Recently I’ve read a great discussion about this topic at Silicon Beach group, I will quote Phil Morle, a guy from Pollenizer (start-up accelerator from Sydney) who made a great contribution to this discussion:
I believe there are two important dimensions for a startup: speed of learning and cost.
Speed of learning. The faster an engineering team can iterate upon measured customer impact of their work on the product, the more likely the product will succeed. This means that the team needs to understand what they are building and there needs to be systems in place to take action as the work develops. If your choice of team (local or offshore) depends upon a big spec, you are less likely to succeed. We have needed to:
- Implement common tools for fast distributed communication. Our weapons of choice: Jira, Confluence, Yammer and Skype.
- Implement processes for rapid communication. We have daily text huddles in Skype, weekly detailed sprint planning calls, weekly
sprints, continuous integration to staging servers with every commit, unit testing, feature flipping (http://code.flickr.com/blog/2009/12/02/flipping-out/)
- Spend face time.

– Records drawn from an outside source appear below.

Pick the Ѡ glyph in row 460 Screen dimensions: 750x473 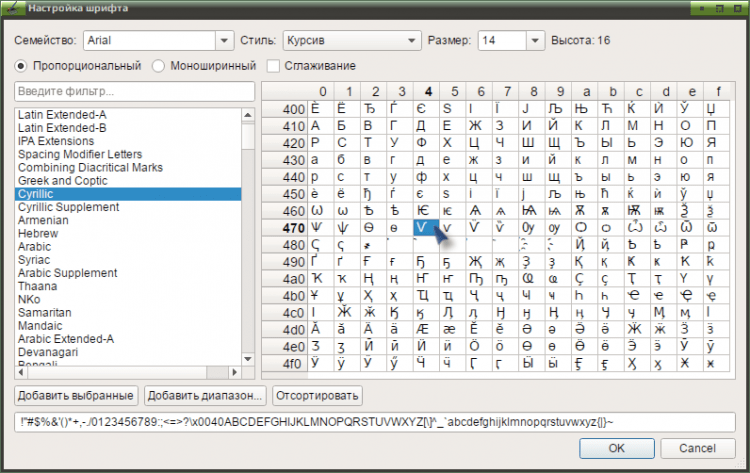point(316,210)
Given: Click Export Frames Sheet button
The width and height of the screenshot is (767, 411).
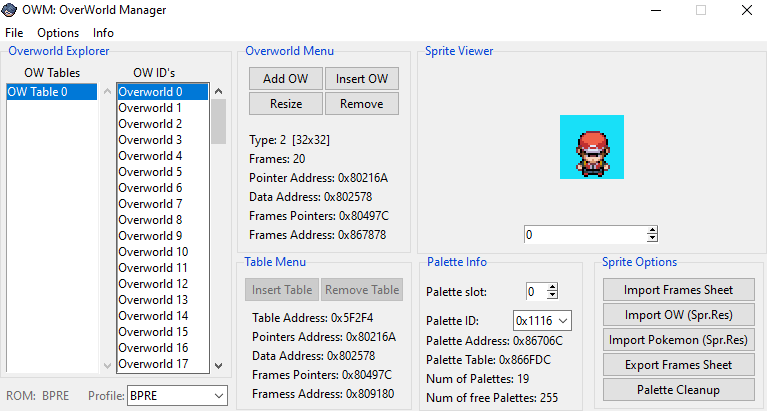Looking at the screenshot, I should (x=678, y=365).
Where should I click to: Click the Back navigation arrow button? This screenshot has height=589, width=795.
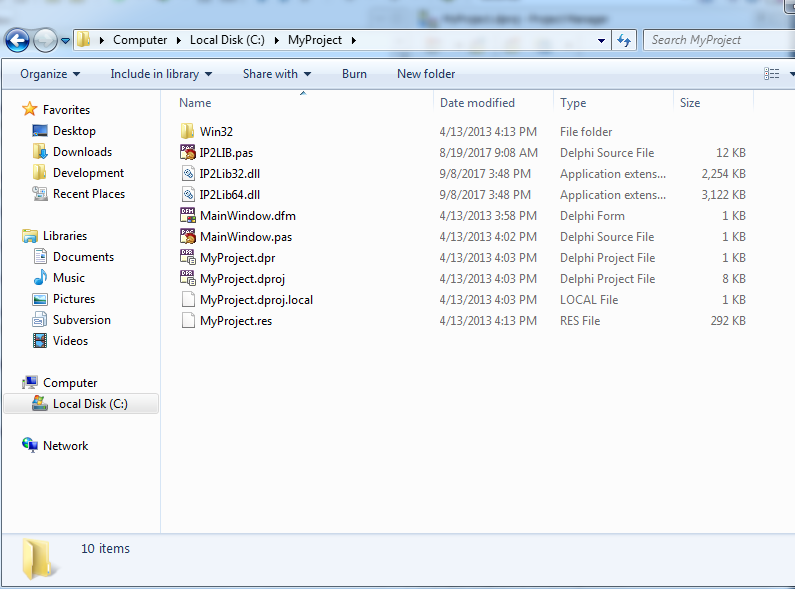17,41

We go every 2 months to India but you may only need to go once. It makes a HUGE difference to get to know the people. You can work faster and with more honesty.
- Start every projects with a big session to describe what we are trying to build – what the goal is as well as some of our initial
ideas for execution…
Cost. Developing with an offshore provides a required economy for a startup. You can put on bigger teams to get things done faster. You can flex the team up and down to be responsive to the inevitably volatile world of your business. There are some things to be careful of though. I’ll say this, if someone is half the price and the work takes twice as long, that person is not cheaper.
Hiring an offshore team to anything material is a big commitment.
The worst mistake I have seen people make is:
- Look on the web or oDesk or Freelancer for a team
- Hire them based on price
- Send them a spec
- Wait for the deliverable
- And wait
- And wait
I’ve seen it happen a lot.
You can outsource the engineering effort but you can’t outsource the accountability for getting it done. Spend time on it daily… hourly, like the team is in the same room as you. Treat them as mates because its easy to think someone remote is an idiot and its probably because you don’t understand each other’s context.
There is not much can be added, probably expect that opion about developers from Eastern Europe, whick is quite pleasant to read since I specialize in outsourcing to Ukraine and Russia:
I think the quality of coders in Eastern Europe far exceeds India or the Philippines
So if somebody tell you that offshore outsourcing doesn’t work, the answer is ‘You just can’t cook it right!’.